# [Prompt]
Reproduce exactly the lines from the one containing "Click the bundle drive icon under the title" through the end of the entries, including both. Drop the pictures.

# [Data in this exercise]
╭──
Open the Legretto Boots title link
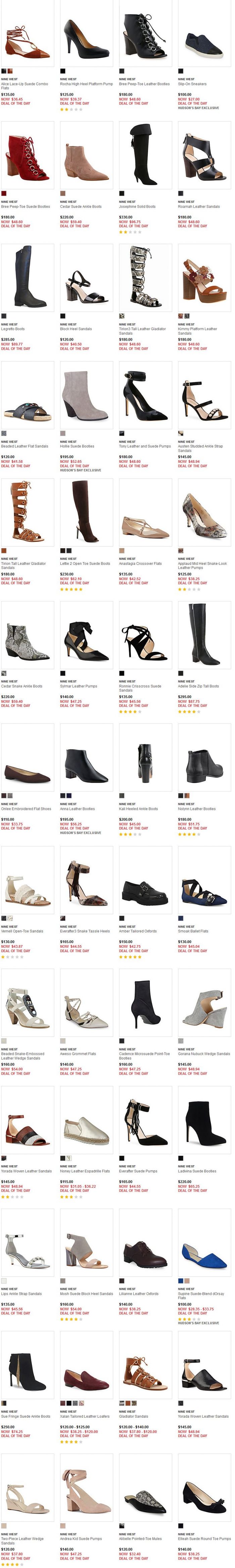The image size is (235, 1568). pyautogui.click(x=13, y=329)
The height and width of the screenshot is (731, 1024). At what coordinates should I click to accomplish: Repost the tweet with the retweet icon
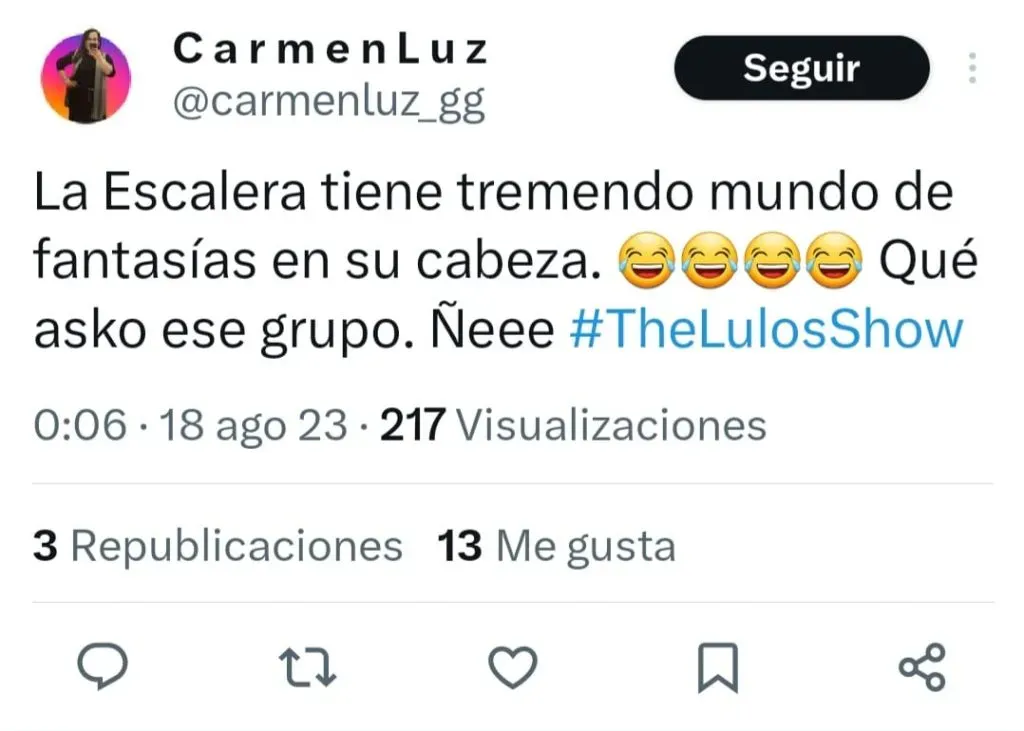(307, 667)
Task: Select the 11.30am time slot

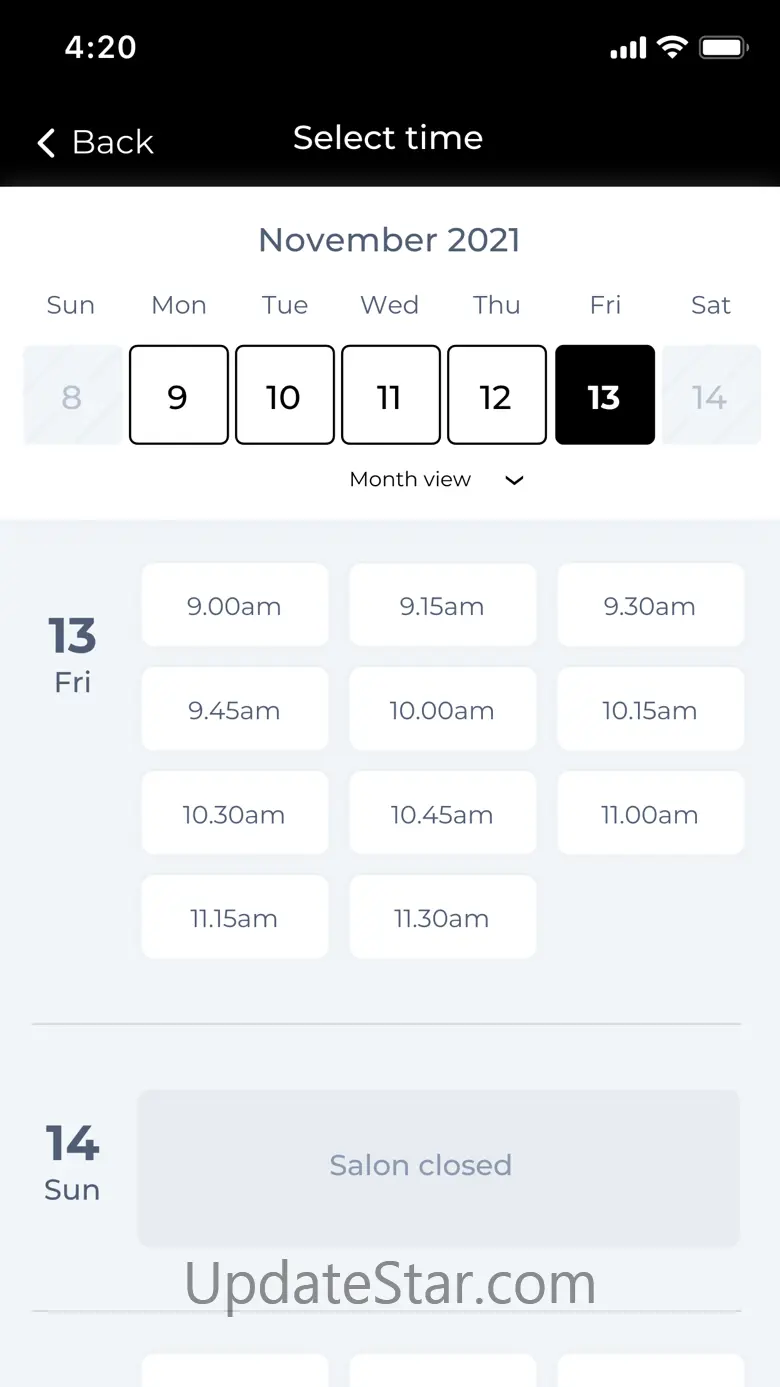Action: pyautogui.click(x=442, y=918)
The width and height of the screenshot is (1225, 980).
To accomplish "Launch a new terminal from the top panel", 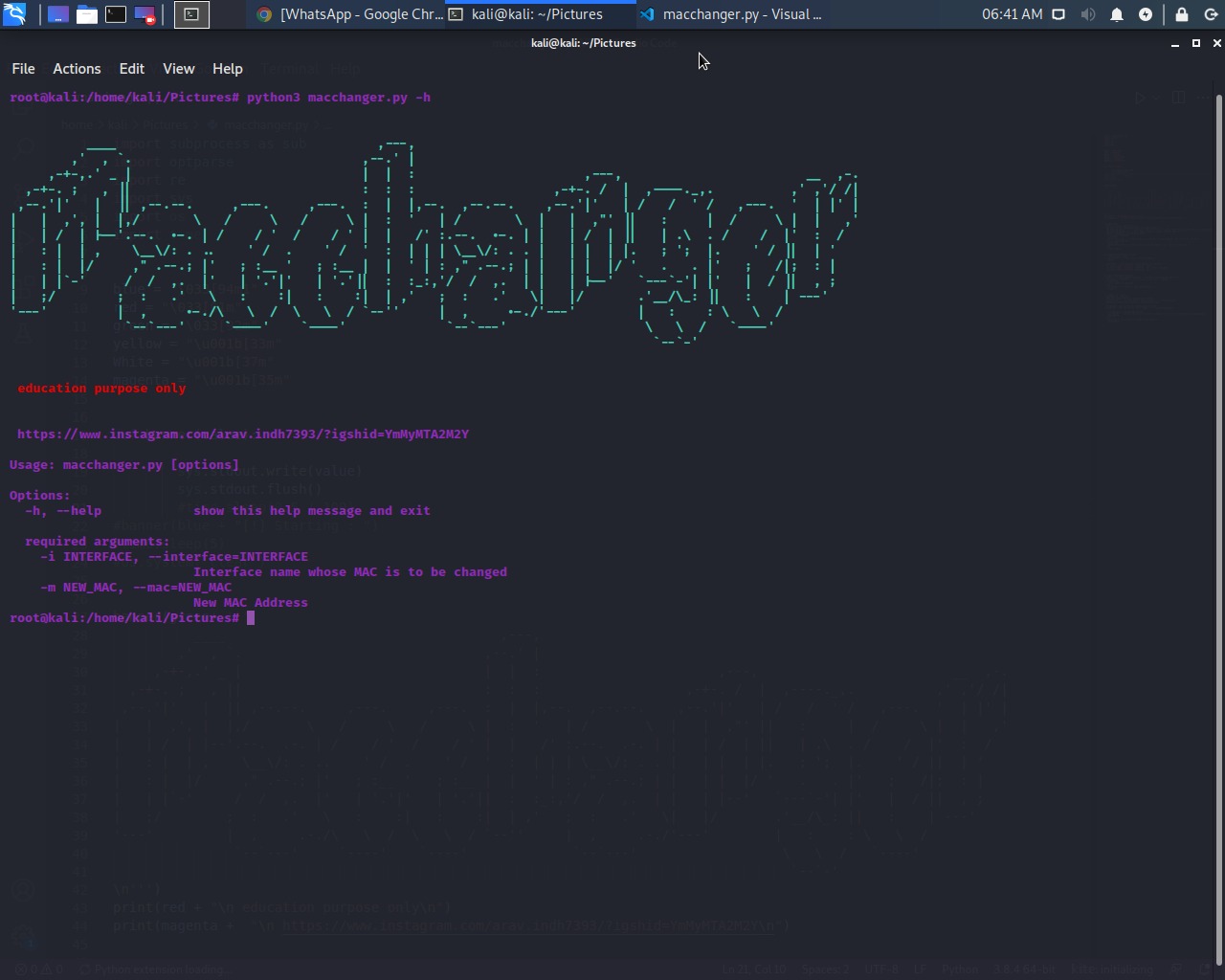I will (115, 13).
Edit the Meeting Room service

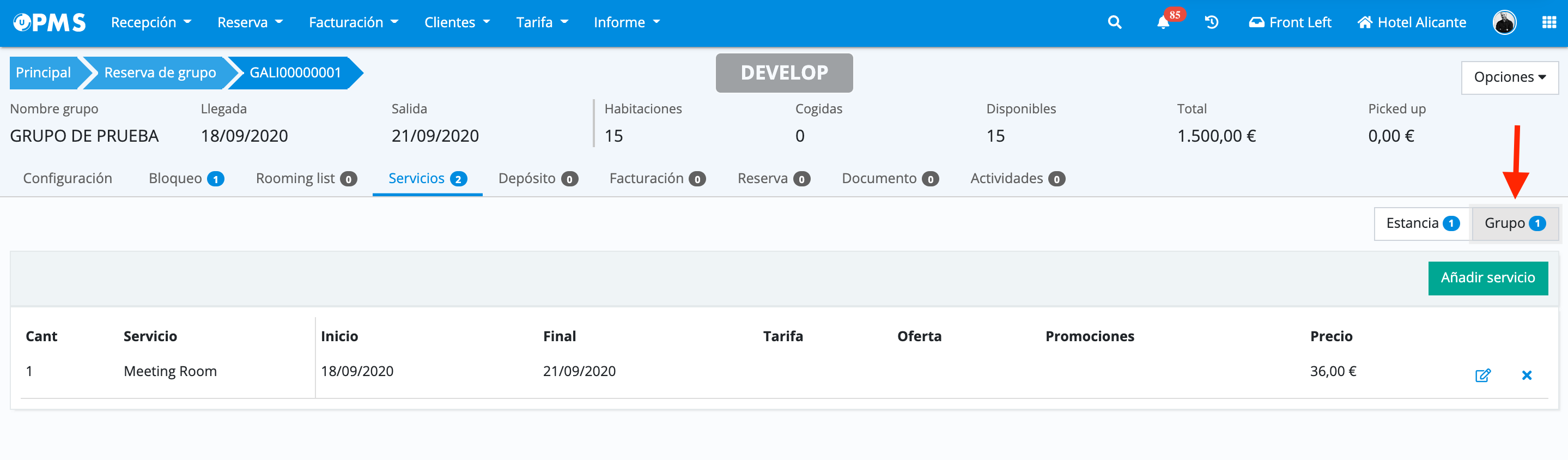tap(1482, 374)
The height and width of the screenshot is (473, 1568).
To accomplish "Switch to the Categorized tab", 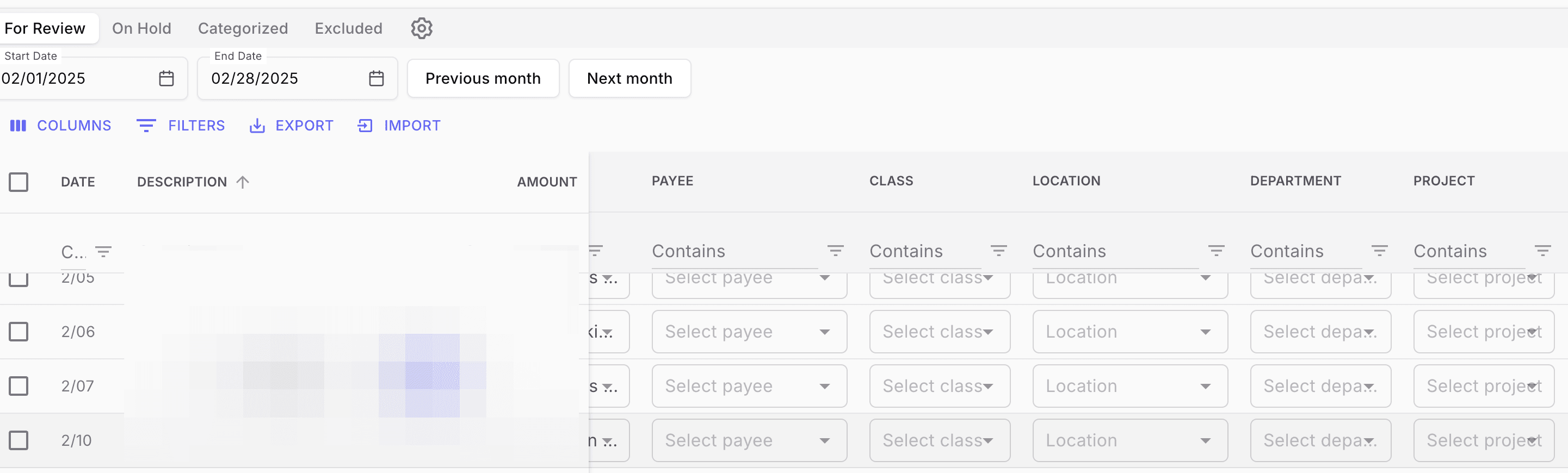I will coord(242,28).
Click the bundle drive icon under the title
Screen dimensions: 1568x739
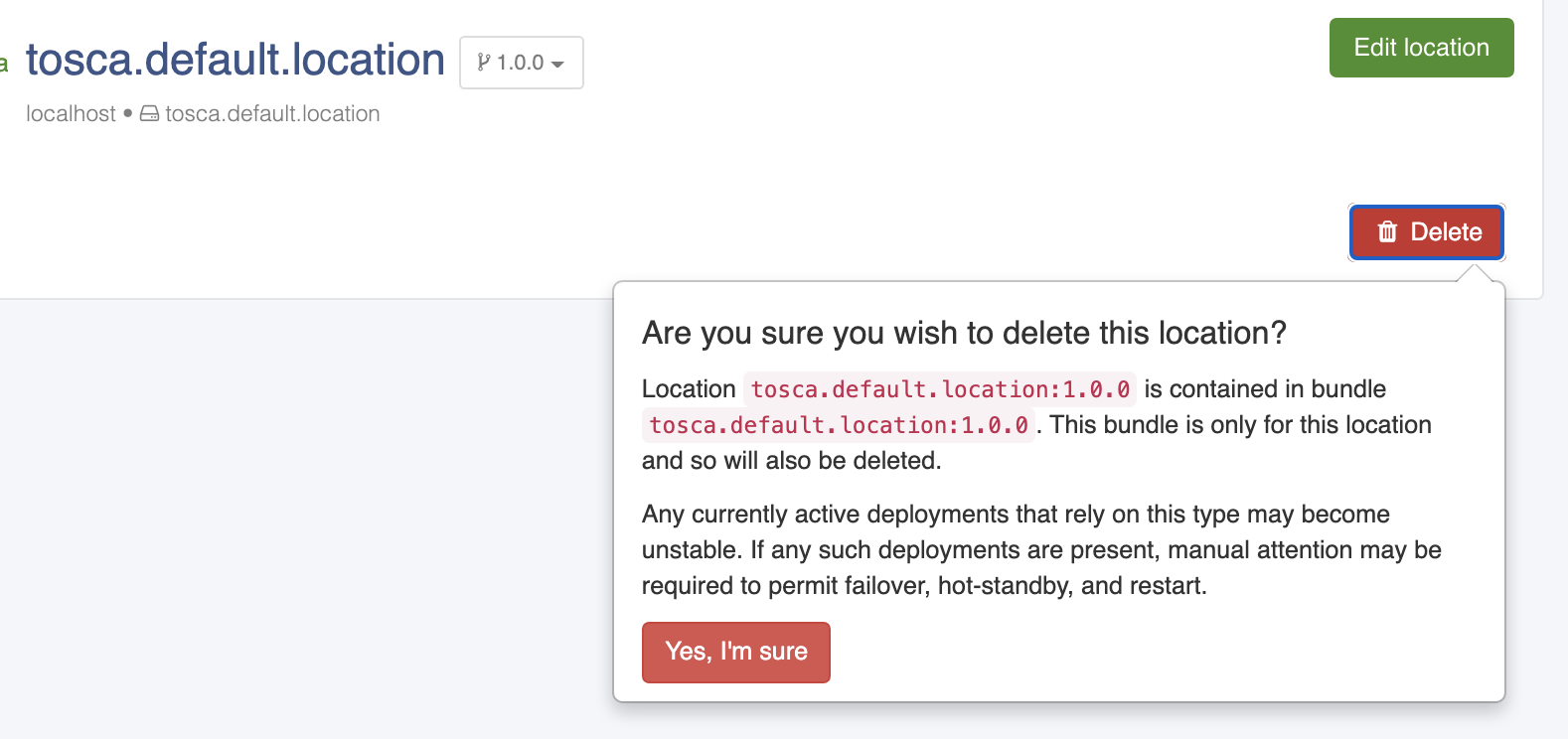point(149,114)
╰──
# [Exercise solution]
Click the bundle drive icon under the title
Screen dimensions: 1568x739
point(149,114)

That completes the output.